The bwa-meth paper has been rejected from bioinformatics after the 2nd revision. There was some concern about how I did the comparisons [either inadequate or unfair], for example it was suggested that one was able to get more reads to align using default parameters for bsmap. This is true, see the image at the end of this post where the red dot is the default parameters and the blue is the parameters I chose. Unfortunately, all of the additional alignments with default params are incorrect--this is for simulated data, so it is possible to know the additional reads were aligned off-target.

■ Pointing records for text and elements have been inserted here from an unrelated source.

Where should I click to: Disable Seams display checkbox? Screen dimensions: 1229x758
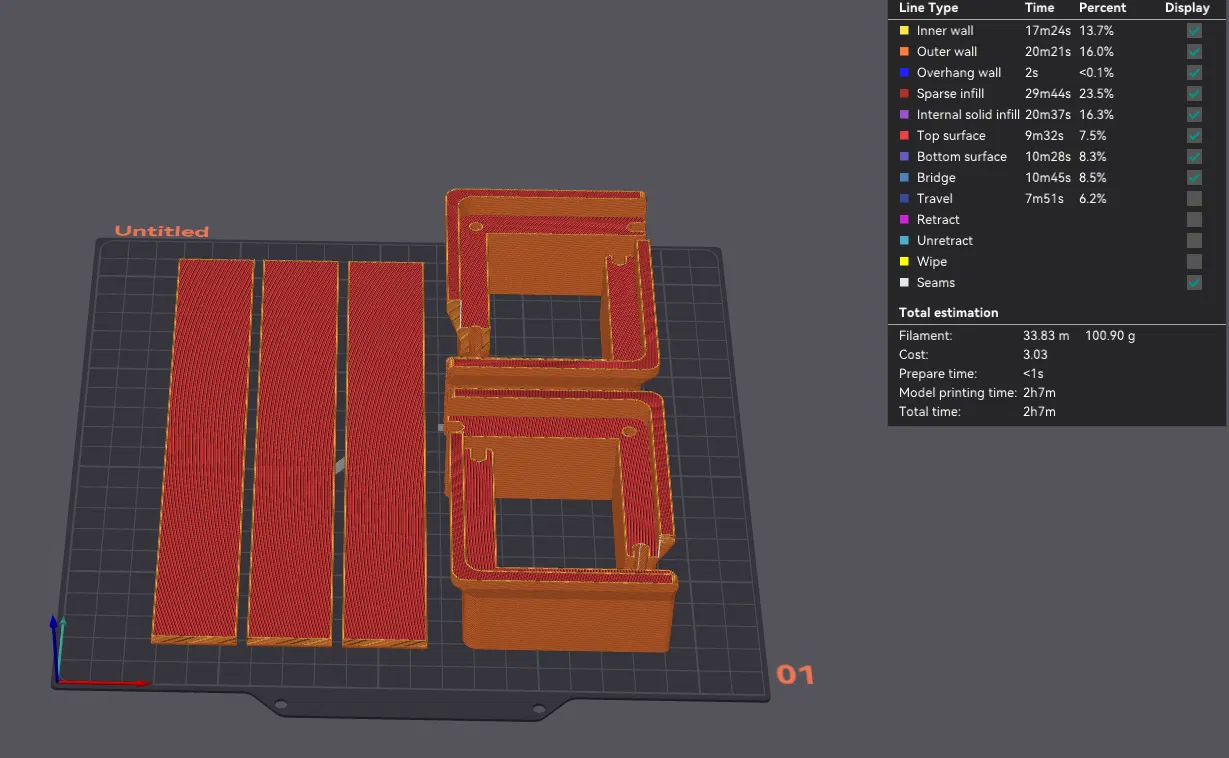point(1194,283)
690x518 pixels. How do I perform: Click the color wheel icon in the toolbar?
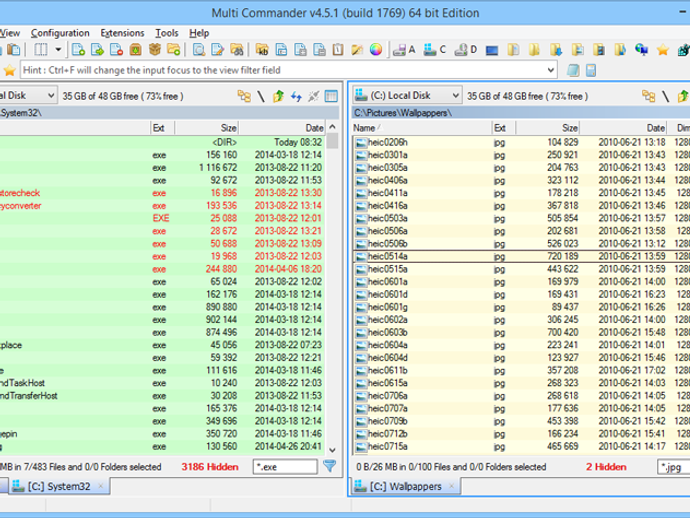376,49
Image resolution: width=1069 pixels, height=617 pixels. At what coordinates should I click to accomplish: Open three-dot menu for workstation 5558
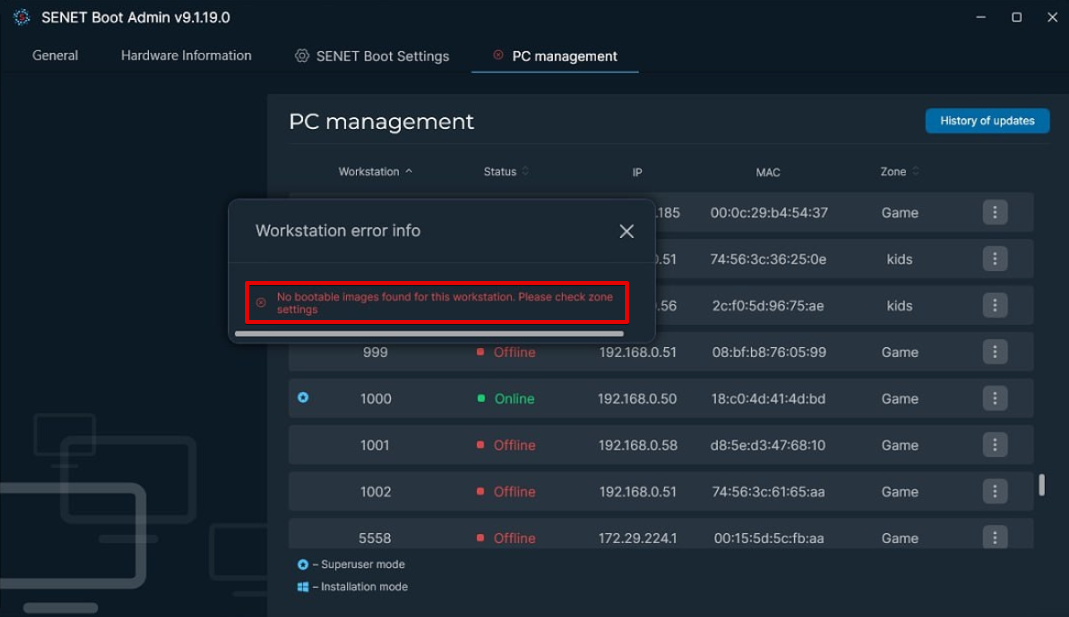[994, 537]
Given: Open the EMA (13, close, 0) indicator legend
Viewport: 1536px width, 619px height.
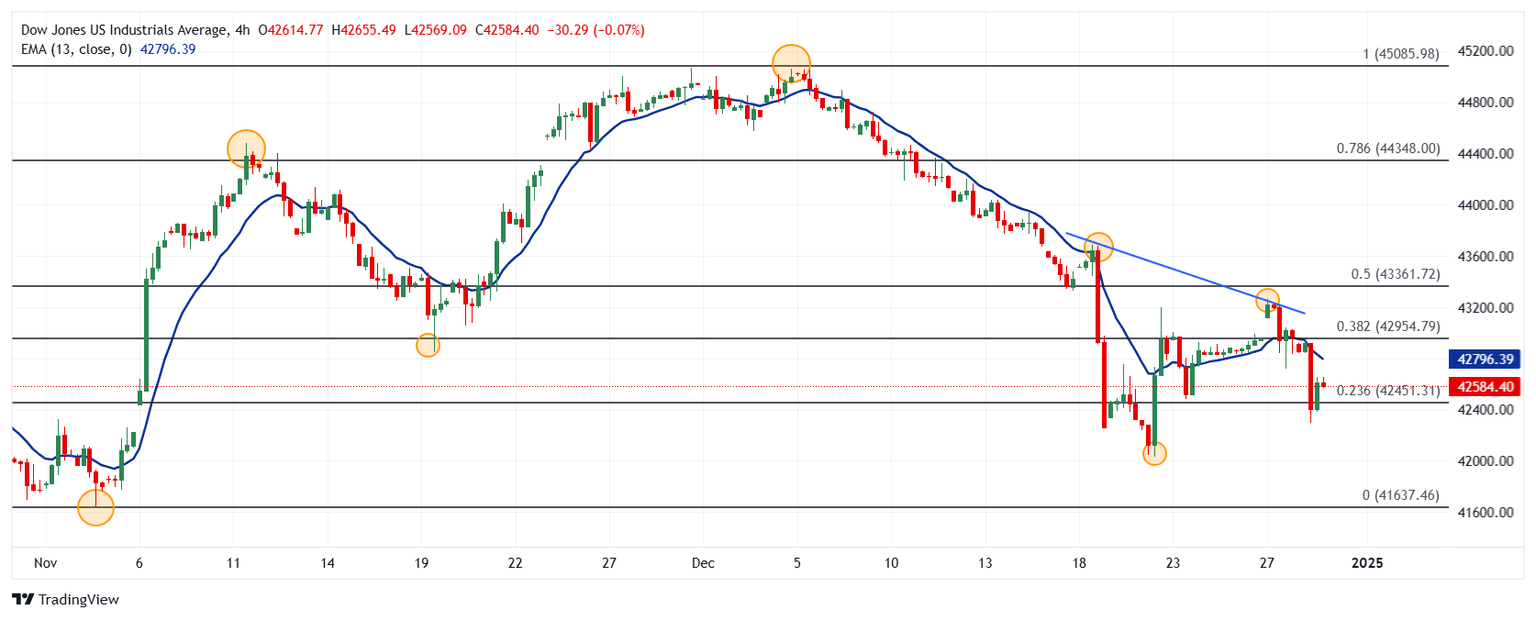Looking at the screenshot, I should (x=75, y=48).
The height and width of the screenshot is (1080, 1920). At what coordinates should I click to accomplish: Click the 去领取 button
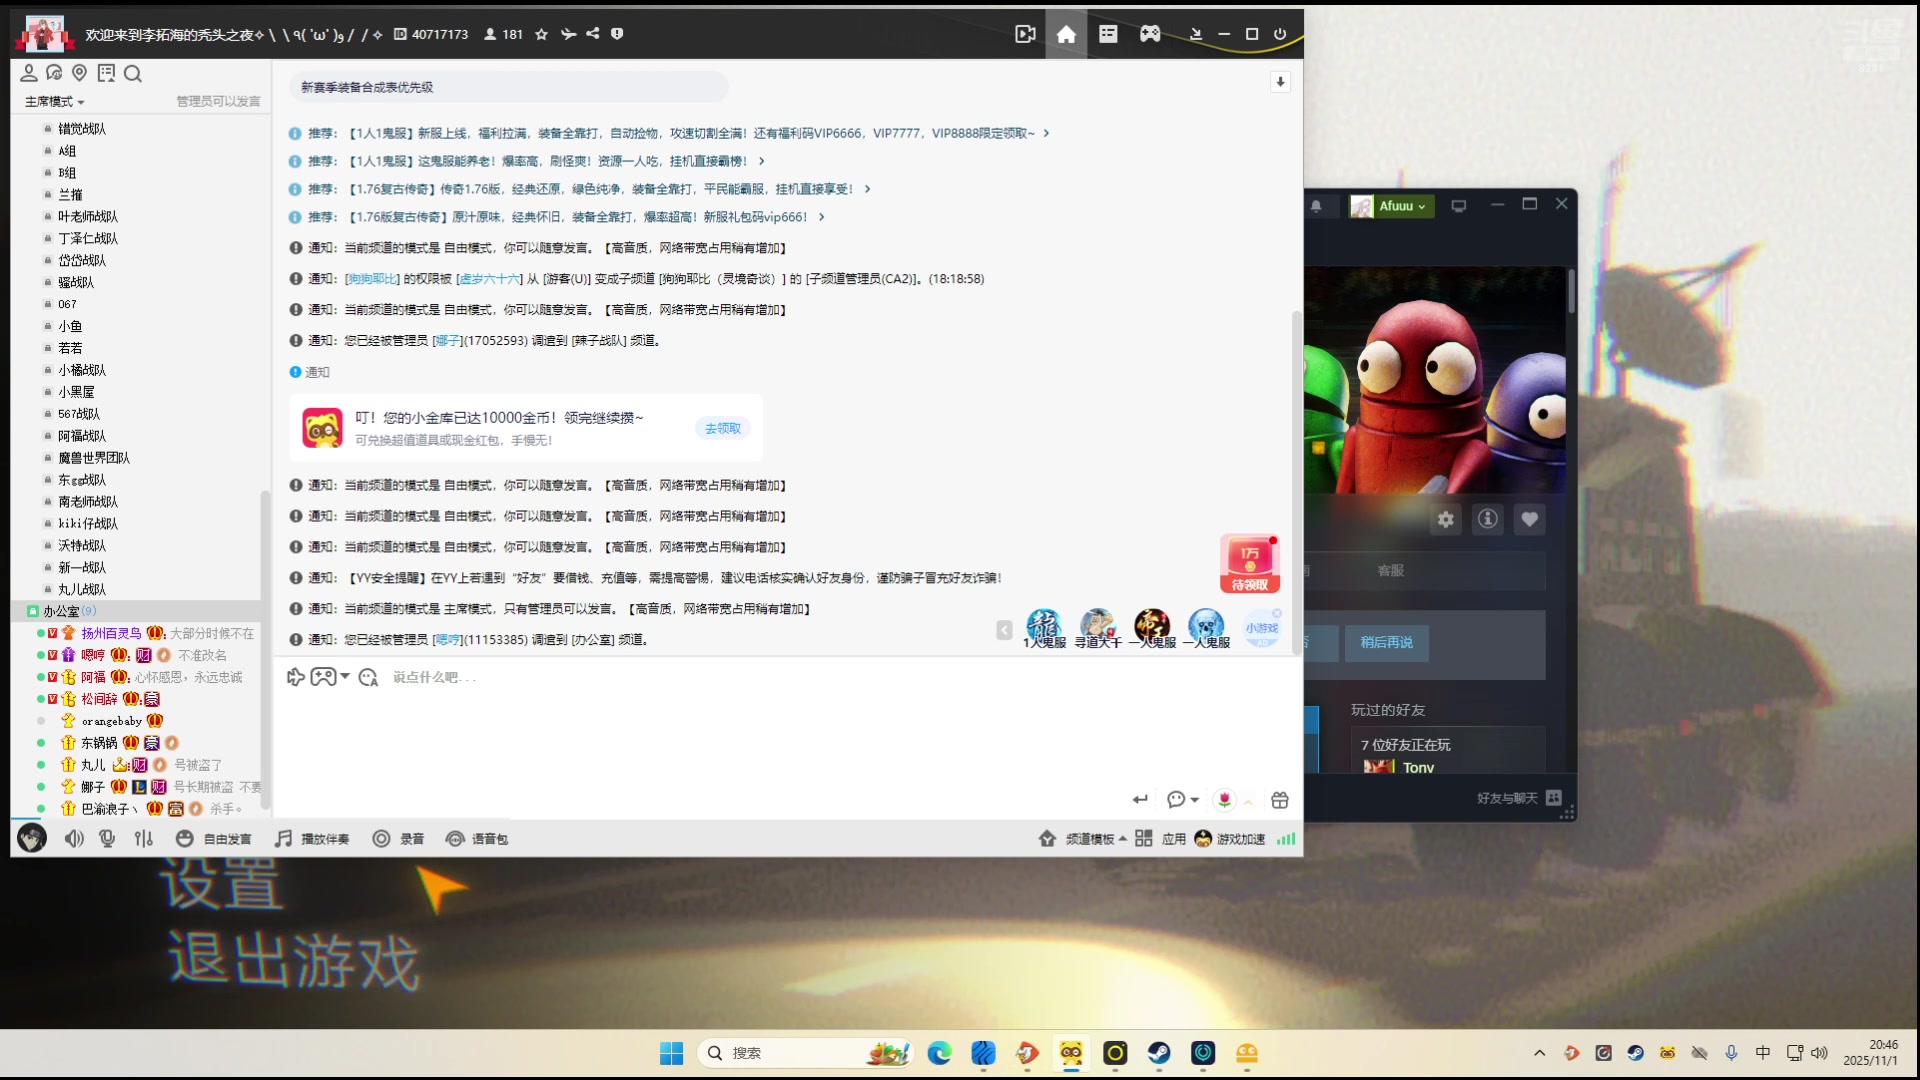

I think there is value in the comparison presented in the bwa-meth paper, and to my knowledge, it is the most thorough evaluation of BS-Seq read mappers and the only one on genome-wide real data. Regardless of whether you should choose to use bwa-meth, there are some important points (the 2nd is implicit, but you can find it in the code and more on that below):
- If you use a bowtie (1 or 2) backed aligner, you must quality-trim your reads.
- There is great variability in the work required to post-process the output from these into usable data.
- Number of reads mapped is not a useful metric.
There are a number of things I didn't write in the paper, but that I think are worth mentioning, most are somehow related to the 2nd point above. For example, the output from bsmooth comes in a watson bam and a crick bam, I did coordinate flipping, but it's not clear to me the full set of steps that would be required to make the crick bam usable. (See dpryan's take on it, and my handling of it). For LAST, which, as you can see performs very well, I had to remove the requirement that the reads are paired since it does not set that flag for a lot of true pairs--clearly this could be fixed, but it is an issue. LAST prefers to output MAF, so it is likely that users who perfer that format will have no trouble. For the most part, I tend to use BAM. Since I started writing bwa-meth (which is now some time ago), bismark has greatly improved, adding sorted header output, compressed and BAM output, and mapping quality scores in the most recent version released in the last few days. Bismark, BSMAP, and GSNAP were the aligners that just worked. I am not sure that I have represented bison in its best light as Devon Ryan has shown it to be quite good on the real dataset used in the paper.
Finding the right parameters for 8 aligners is hard, I attempted to find the best case for each aligner (figure below is case-in-point). I welcome any changes in that regard, one advantage of keeping the paper on arXiv is that I can continue to make updates. Although I did a number of searches for the best parameters for other aligners (see this script where I gridded parameters for bismark+bowtie2 to find the best performing), I actually did very little optimization on bwa-meth (thanks to Heng Li for making great software). You can see in the code that I change the parameters from the default, but using the defaults makes a small enough difference that it is probably not noticeable in the ROC plots.
I have asked the editors of bioinformatics if I can make the reviews public as I think they are of interest. Just as it's difficult to do the comparison fairly, it's difficult to review this type of paper, not having an open dialog with reviewers makes this intractable.
The comparisons that I did are reproducible. The entire code is available on github in the bwa-meth repo. For example, you can see the change I made to the code to compare bsmap parameters in the image below in this revision. If you see any errors or any way to improve the performance of the aligners open an issue or send me an email. Oh, and same if you see a way to improve the bwa-meth.